Given request A ▸
In the entries, put the lines into a Markdown table with the columns "No." and "Entry text", starting with the line containing "Ihr Konto (321, 847)" and continuing through the last line of the entries. Leave out blank lines.

Steven R. Appleton (March 31, 1960 – February 3, 2012) was the CEO of Micron Technology, based in Boise, Idaho.

Born and raised in California, Appleton attended Boise State University, where he was on the tennis team. A lifelong aviation enthusiast, he died when his single-engine plane crashed shortly after takeoff in Boise, Idaho, on February 3, 2012.

Career
Appleton started his career at Micron shortly after graduation in 1983, working the night shift in production. He held a variety of positions in the company, including Wafer Fab manager, production manager, director of manufacturing, and vice president of manufacturing before being appointed president and COO in 1991. He was appointed to the position of CEO and chairman of the board in 1994 at age 34. In January 1996, he was fired and then rehired 8 days later.

He formerly served on the board of directors for SEMATECH, the Idaho State Supreme Court Advisory Council, and was appointed by the Clinton Administration to serve on the National Semiconductor Technology Council. At the time of his death, he was serving on the board of directors for the Semiconductor Industry Association, and the board of directors for National Semiconductor Corporation, The U.S. Technology CEO Council, and was a member of the World Semiconductor Council and the Idaho Business Council. After his death, Mark Durcan assumed Appleton's position as CEO of Micron.

In 2011 he received the Robert Noyce Award from the Semiconductor Industry Association.

Given request B ▸
According to the text about Steven R. Appleton, in what year was he appointed CEO and chairman of the board of Micron?

Items ▸
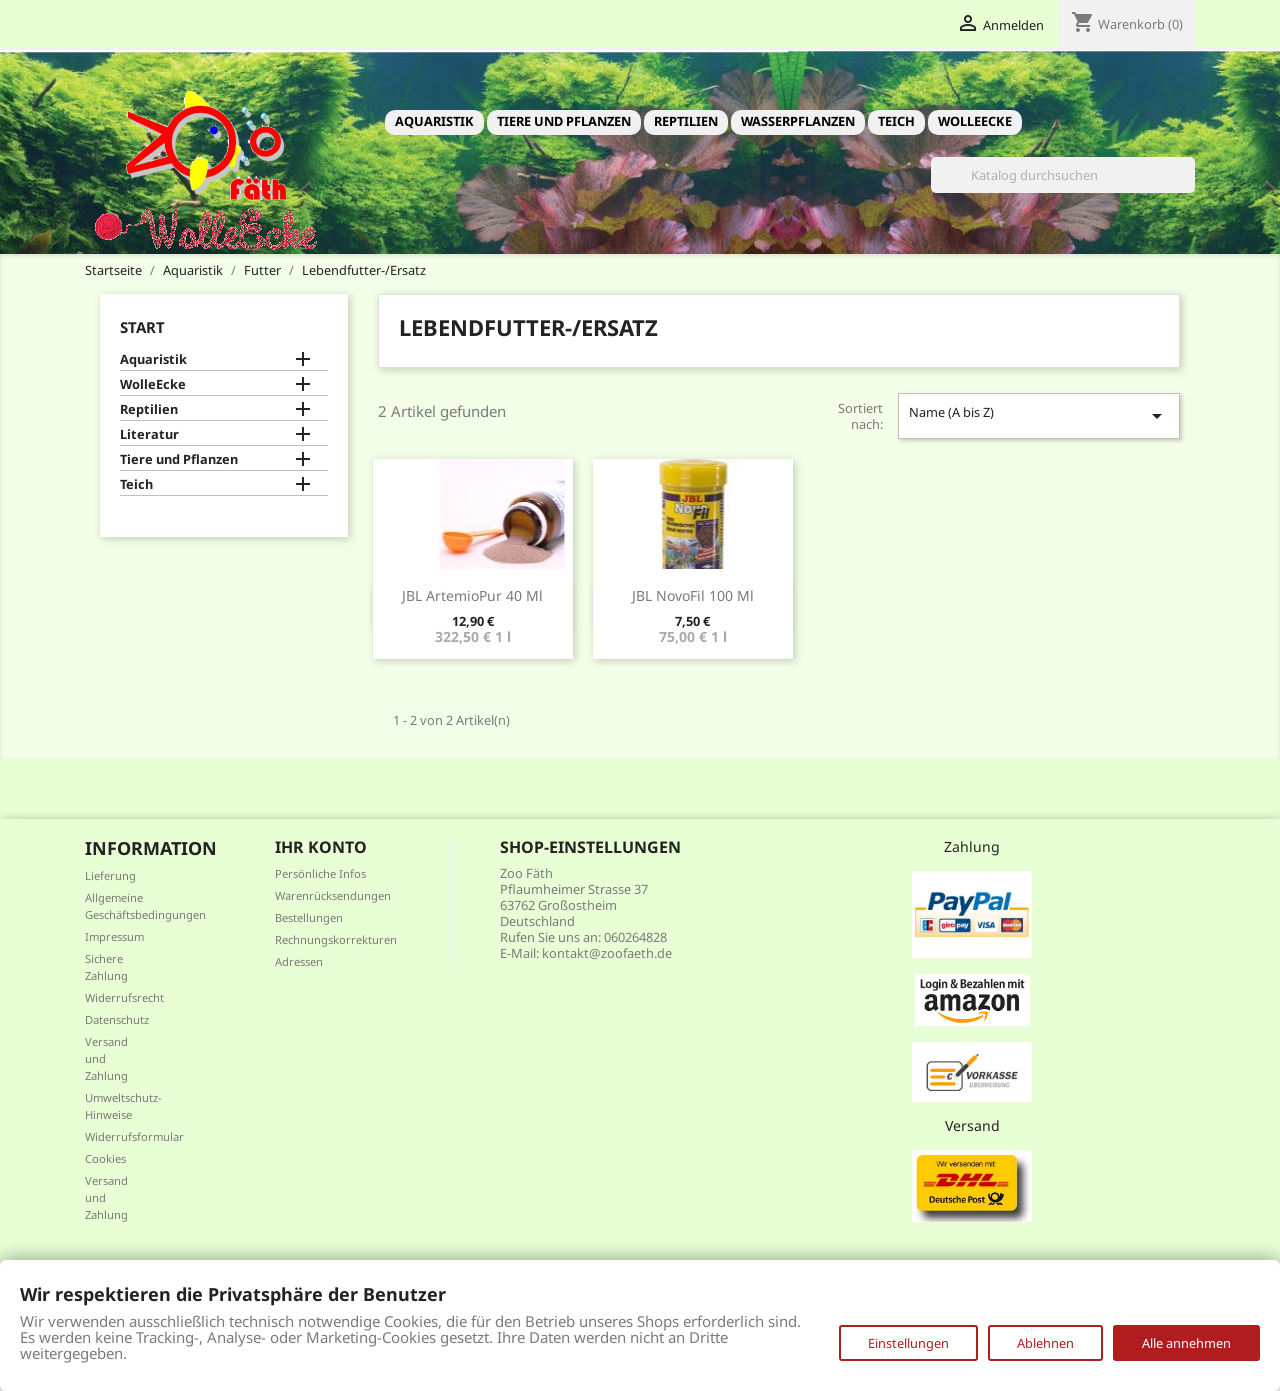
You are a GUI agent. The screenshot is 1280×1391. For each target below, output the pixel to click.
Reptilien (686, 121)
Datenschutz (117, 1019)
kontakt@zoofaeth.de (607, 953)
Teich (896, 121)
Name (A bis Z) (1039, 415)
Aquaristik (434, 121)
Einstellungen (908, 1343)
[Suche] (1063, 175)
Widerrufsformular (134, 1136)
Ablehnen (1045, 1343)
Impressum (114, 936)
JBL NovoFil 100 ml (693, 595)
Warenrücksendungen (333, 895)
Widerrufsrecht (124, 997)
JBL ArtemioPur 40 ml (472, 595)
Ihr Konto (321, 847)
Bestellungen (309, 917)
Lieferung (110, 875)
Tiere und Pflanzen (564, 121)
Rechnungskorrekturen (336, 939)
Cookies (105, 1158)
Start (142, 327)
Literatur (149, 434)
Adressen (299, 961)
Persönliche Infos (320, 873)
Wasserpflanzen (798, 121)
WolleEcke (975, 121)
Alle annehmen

Exercise result A ▸
| No. | Entry text |
|---|---|
| 1 | Ihr Konto (321, 847) |
| 2 | Bestellungen (309, 917) |
| 3 | Lieferung (110, 875) |
| 4 | Tiere und Pflanzen (564, 121) |
| 5 | Rechnungskorrekturen (336, 939) |
| 6 | Cookies (105, 1158) |
| 7 | Start (142, 327) |
| 8 | Literatur (149, 434) |
| 9 | Adressen (299, 961) |
| 10 | Persönliche Infos (320, 873) |
| 11 | Wasserpflanzen (798, 121) |
| 12 | WolleEcke (975, 121) |
| 13 | Alle annehmen |

Exercise result B ▸
1994